→ **PASSAGE GIVEN**:
******

Ola is getting back in the next week or two so we’ll overlap a little. Her youngest son is getting married at the end of July so there will be a certain amount of hustle and bustle and chaos there. I’ve spent the past few weeks trying to pack up most of my things that are in the common spaces and I have my room and a little more stuff to put in boxes. Anyone who wants to come haul a box to the new place is welcome to come by on August 2nd. I am pretty sure there will be pizza. And likely beer.

I’ve got the time to compose this because I’m waiting in an airport watching my flight to Chicago get further and further delayed. It’s already passed the time that it arrives in ORD after my connecting flight will have departed, so I’m scheming ways to either meet with friends in Chicago, get a flight to someplace else interesting [or more nearby, the LA area is filthy with airports] or prepare to show up in the middle of the night in LA. I suppose I could always drive home and bail on the entire proposition, but I’ve got a nice talk about rural technology to deliver and some librarians to hang out with that i haven’t seen in quite some time. I sort of expect summer travel to go this way. I have comfy shoes and a good book. I’ll get there eventually.

******

→ **RAW DATA**:
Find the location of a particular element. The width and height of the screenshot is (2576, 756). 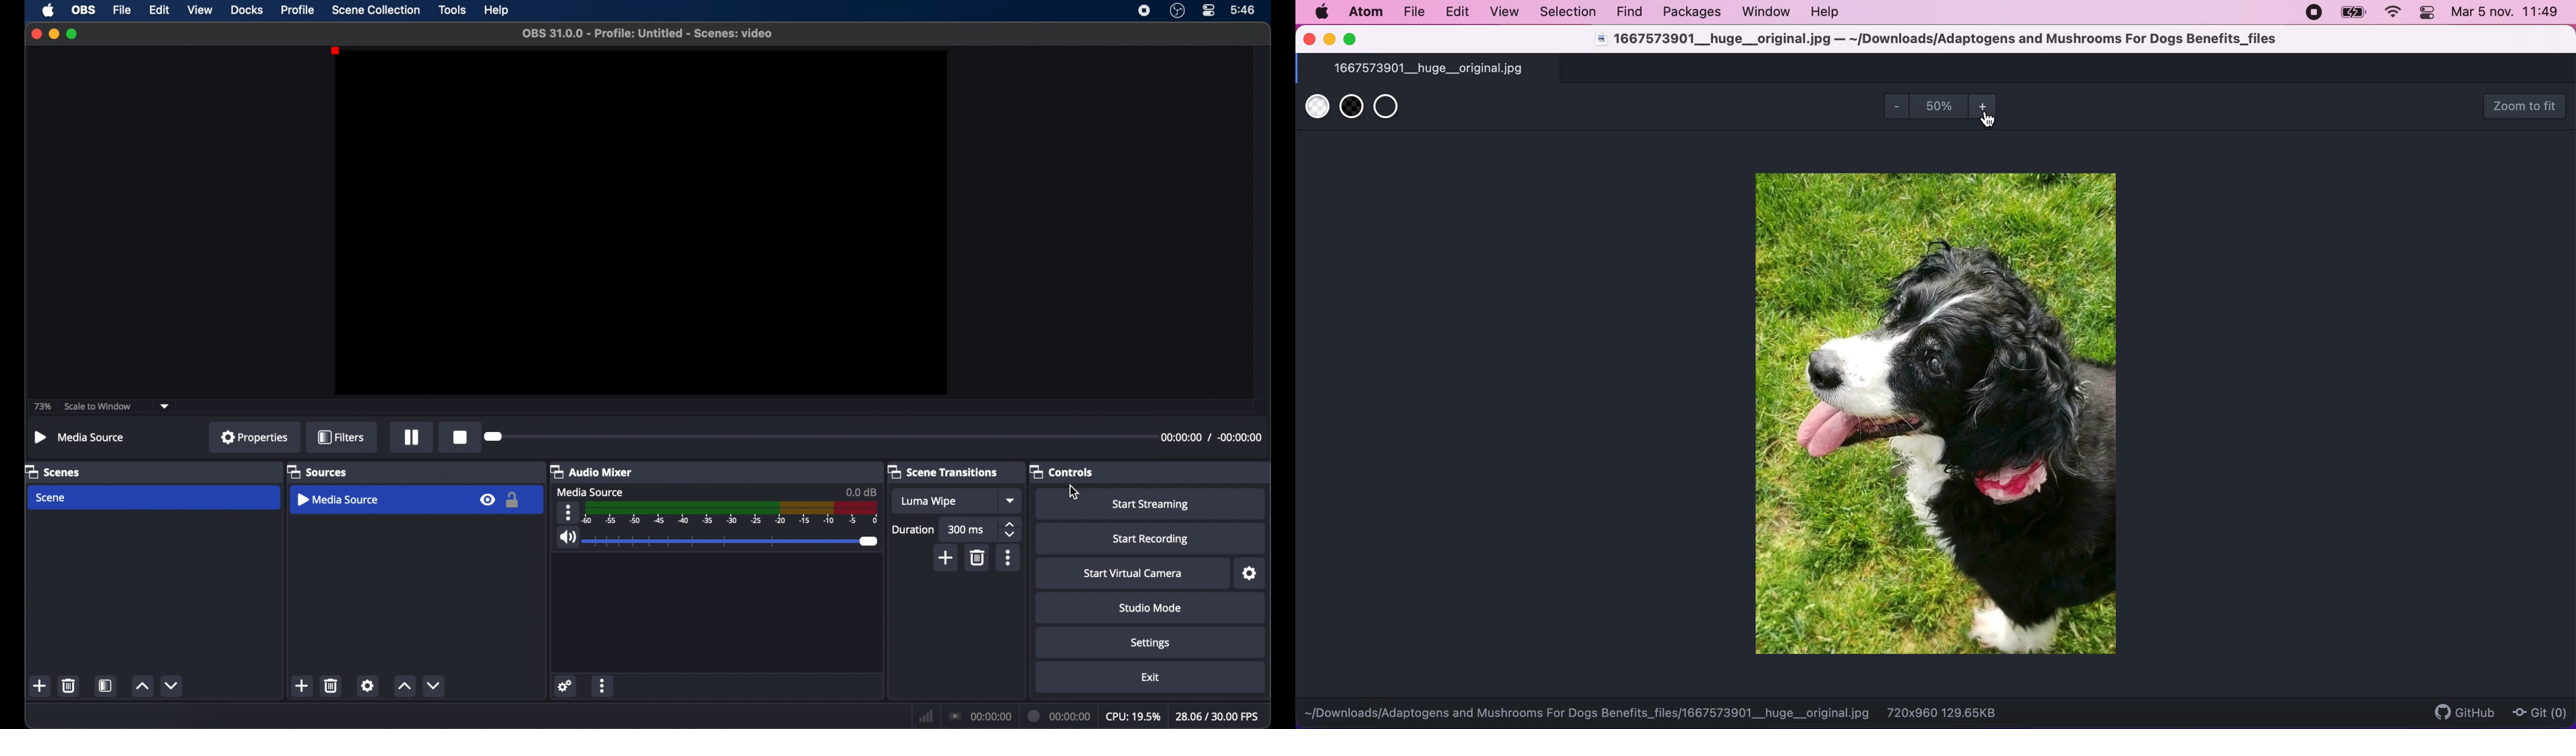

connection is located at coordinates (979, 716).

******

→ **STATED GOAL A**:
Render this sentence from the post about moving house and a delayed flight in Spanish: "I have comfy shoes and a good book."
→ **STATED GOAL B**:
From the post about moving house and a delayed flight, copy the stretch from "Ola is getting" through "And likely beer.".

→ **CORRECT RESPONSE A**:
Tengo zapatos cómodos y un buen libro.

→ **CORRECT RESPONSE B**:
Ola is getting back in the next week or two so we’ll overlap a little. Her youngest son is getting married at the end of July so there will be a certain amount of hustle and bustle and chaos there. I’ve spent the past few weeks trying to pack up most of my things that are in the common spaces and I have my room and a little more stuff to put in boxes. Anyone who wants to come haul a box to the new place is welcome to come by on August 2nd. I am pretty sure there will be pizza. And likely beer.